Saturday, May 12, 2007

A Changed Man

Review of Francine Prose’s A Changed Man. Was in the Toronto Star in early 2005.

A few years back, the novelist and critic Francine Prose provoked some literary debate with a Harper’s essay on fiction and gender roles. There’s an unspoken critical assumption, she wrote, that male writers are more likely to show ambition and innovation, while female ones are content to be unassuming and sentimental. To debunk that preconception, Prose highlighted contrasting passages from various well-known writers’ work – Flannery O’Connor versus Frederick Exley, say – and she had little difficulty illustrating that male and female “voices,” if indeed they’re distinct at all, overlap a great deal in both style and subject matter. (Some accused her of stacking the deck, but she certainly didn’t have to go far for her examples: all the writers she quoted were well known, and some, like Hemingway, were downright canonical.)

The essay may have raised more questions than it resolved, but it’s no surprise that the subject so exercised Prose: her own fiction is itself an eloquent rebuke to facile literary dichotomies. A typical Prose novel covers big ideas about ethics, art, and social structures, but presents them with minutely observed single-point-of-view narratives that emphasize a character’s day-to-day (and often minute-to-minute) thoughts and feelings. The first half of that equation tends to be more highly valued by prize juries and reviewers, but the second is arguably more crucial to aesthetic success in literary fiction. In any case, Prose at her best is both more readable and more memorable than alleged deep thinkers like Don DeLillo.

Prose’s new book, A Changed Man, fits the pattern above – except that it’s unusually nuanced in its negotiation between theme and character, and it may be her most successful novel yet.

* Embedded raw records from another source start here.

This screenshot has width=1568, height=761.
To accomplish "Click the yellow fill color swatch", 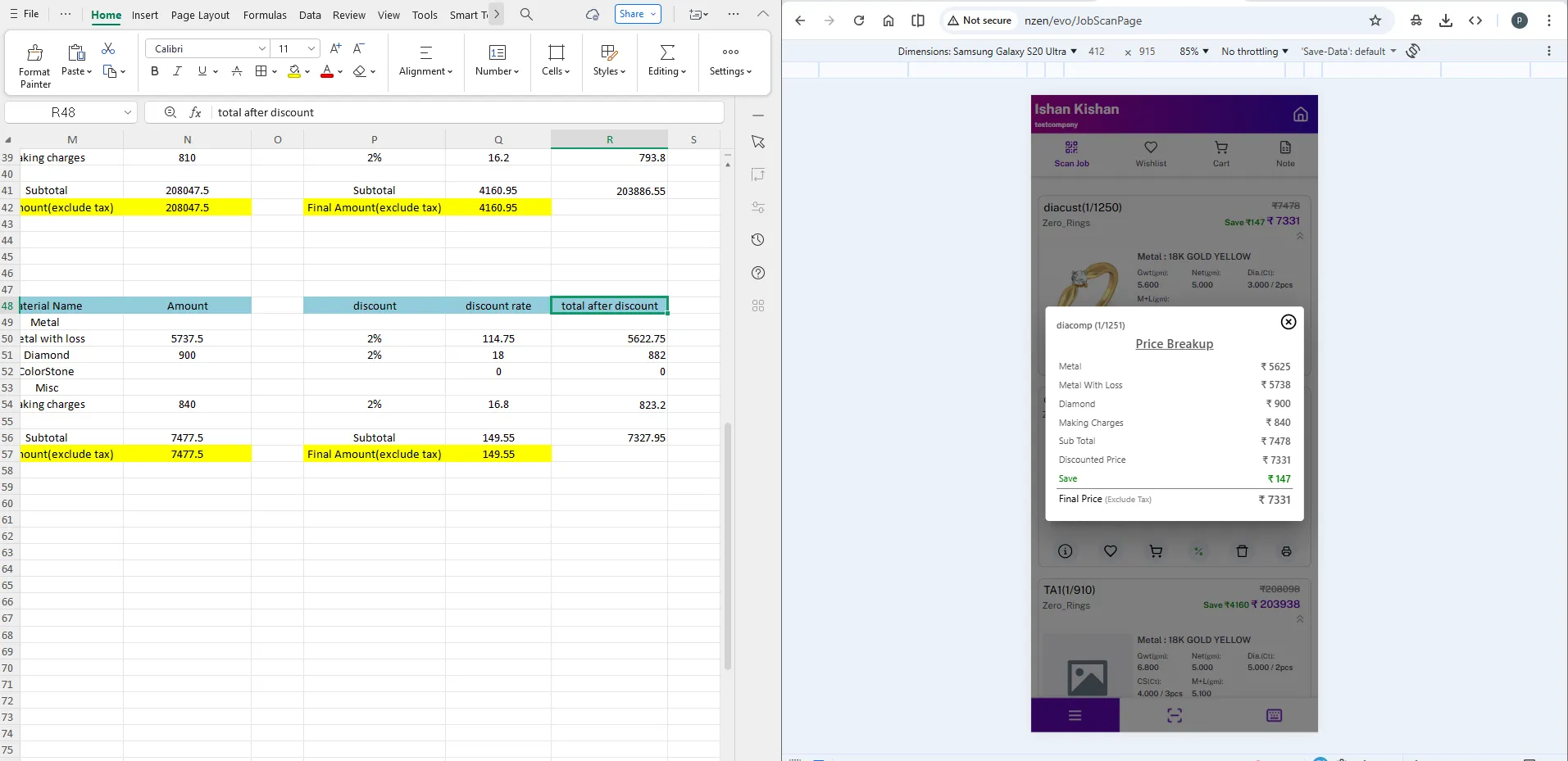I will point(294,71).
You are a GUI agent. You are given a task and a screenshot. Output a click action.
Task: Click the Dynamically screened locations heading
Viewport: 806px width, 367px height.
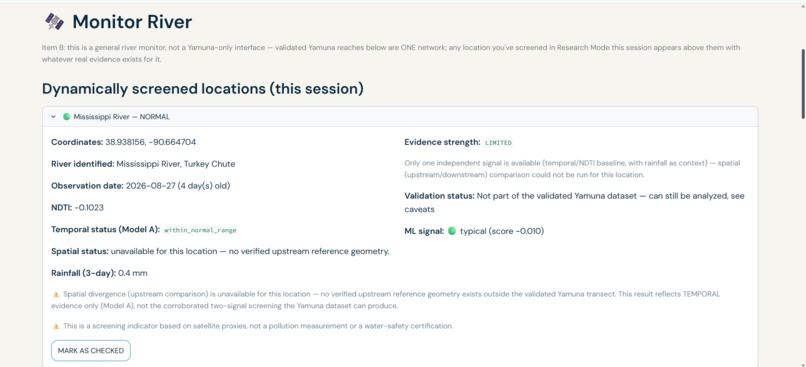pyautogui.click(x=203, y=88)
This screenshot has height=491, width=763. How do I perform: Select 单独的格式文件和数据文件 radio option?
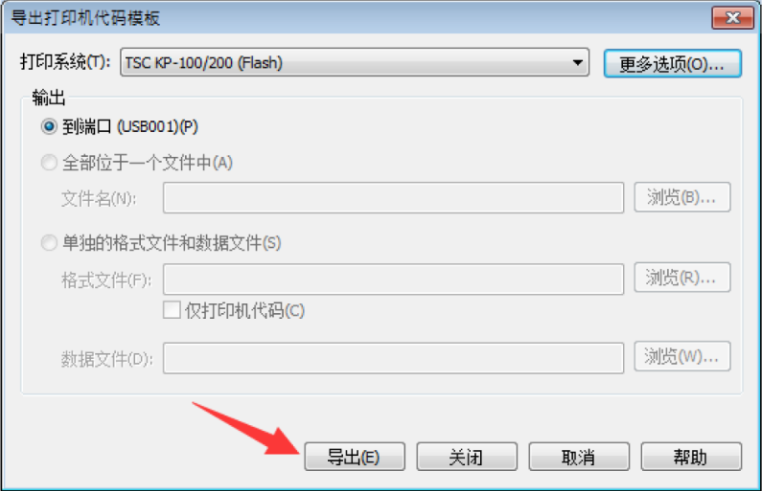[49, 242]
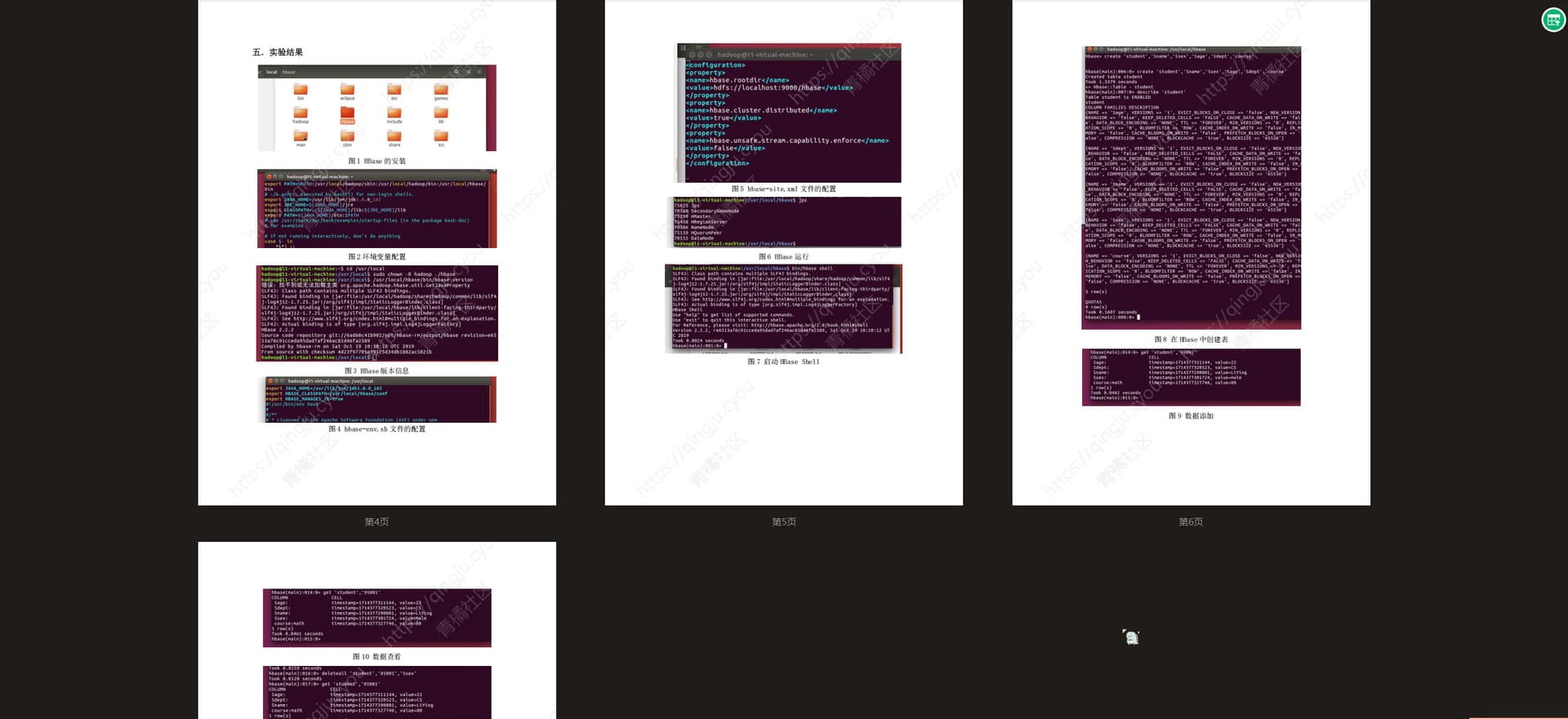The height and width of the screenshot is (719, 1568).
Task: Open the jps HBase running screenshot (图6)
Action: click(x=786, y=222)
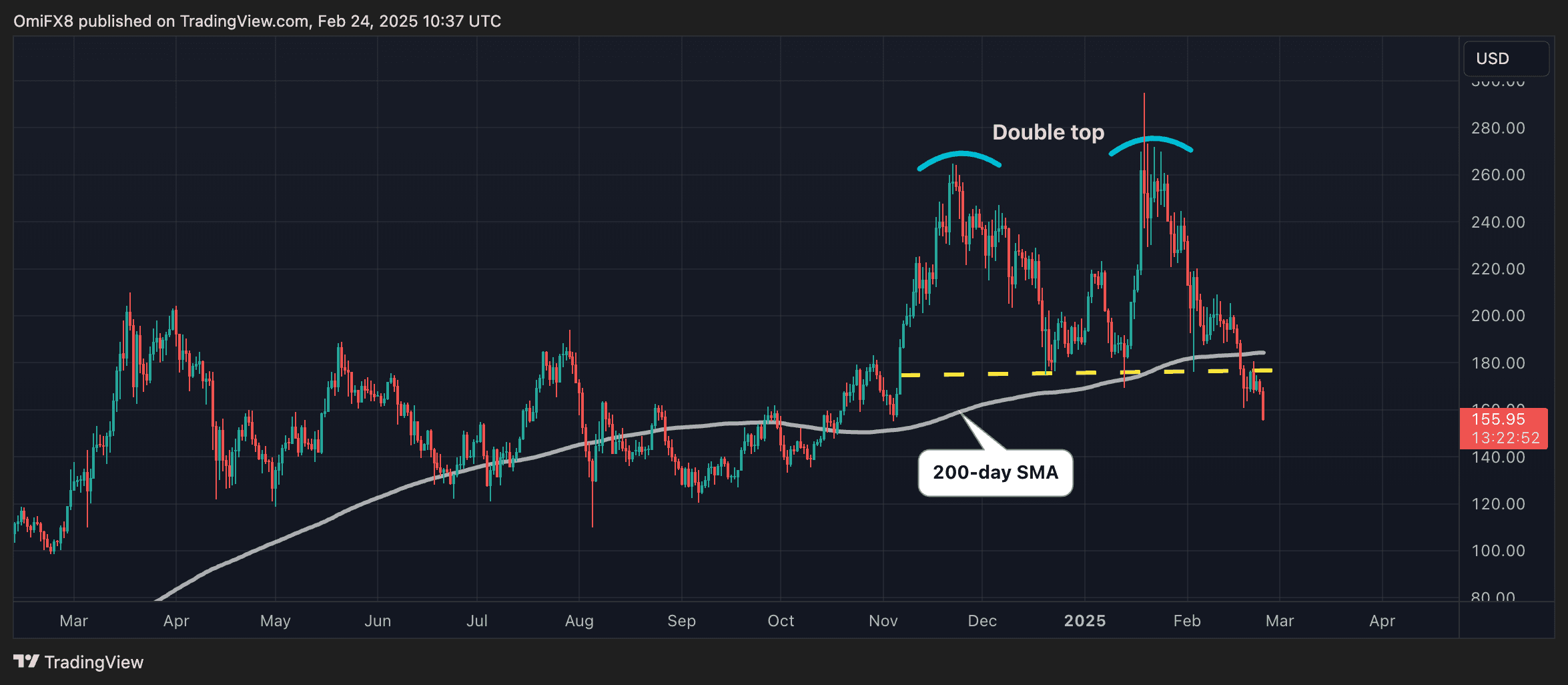Select the Nov label on the time axis
Image resolution: width=1568 pixels, height=685 pixels.
click(883, 621)
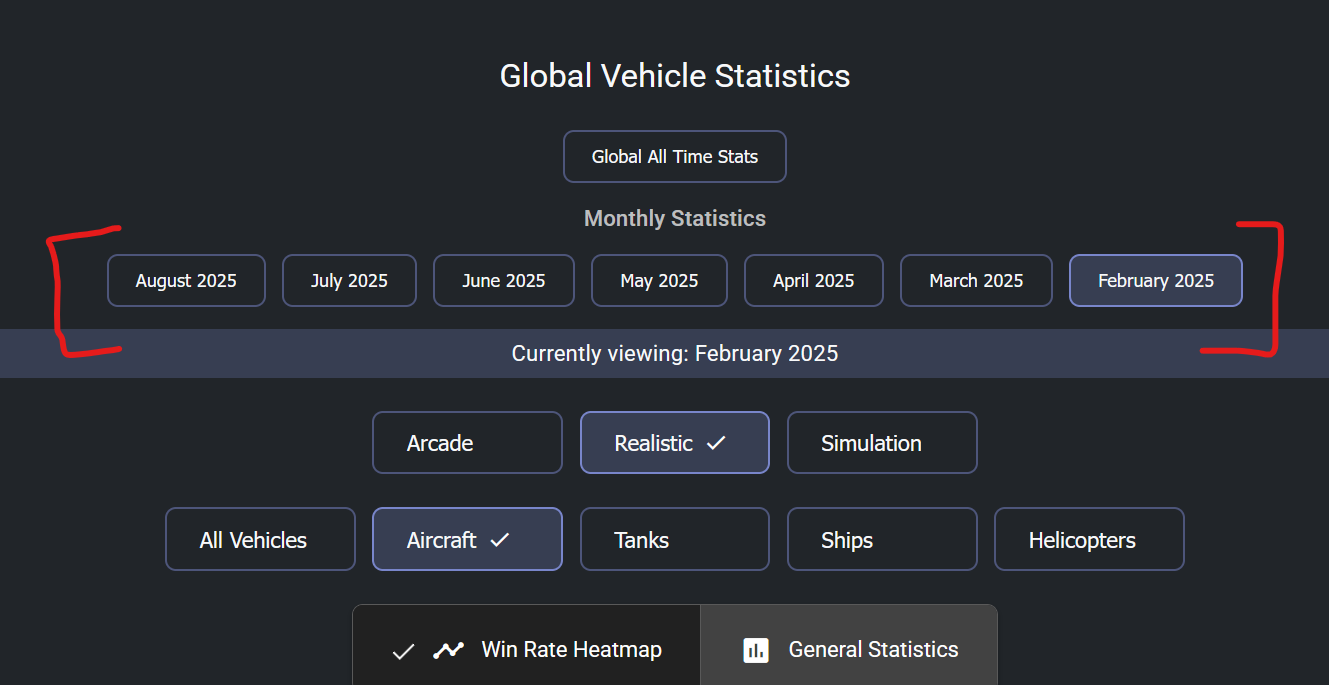Toggle the Realistic game mode

coord(674,443)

At the story’s outset, a neo-Nazi skinhead named Vincent Nolan arrives at the Manhattan office of Brotherhood Watch, a human rights NGO, and offers his services with a rehearsed line: “I want to help you guys save guys like me from becoming guys like me.” Meyer Maslow, Brotherhood Watch’s founder and a famous author and Holocaust survivor, quickly senses the potential for outreach and publicity, and talks his chief fundraiser, Bonnie Kalen, into boarding Vincent while they figure out what to do with him. So the newly reformed neo-Nazi becomes houseguest to a suburban, Jewish single mother and her two sons, the older one sullen and the younger fearful and baffled.

The character of Vincent is tricky to pull off, since we’re meant to find him essentially sympathetic. So we quickly learn that his association with the Aryan Resistance Movement was only half-hearted; it’s put down to bad luck (he was adrift after losing a job and splitting from his wife) and the wrong crowd (he landed on the couch of his cousin, a more enthusiastic neo-Nazi). We also learn that Vincent’s conversion to racial tolerance began with a dose of Ecstasy at a rave, though he shows his public relations skills by inventing more suitable epiphanies at various points throughout the novel.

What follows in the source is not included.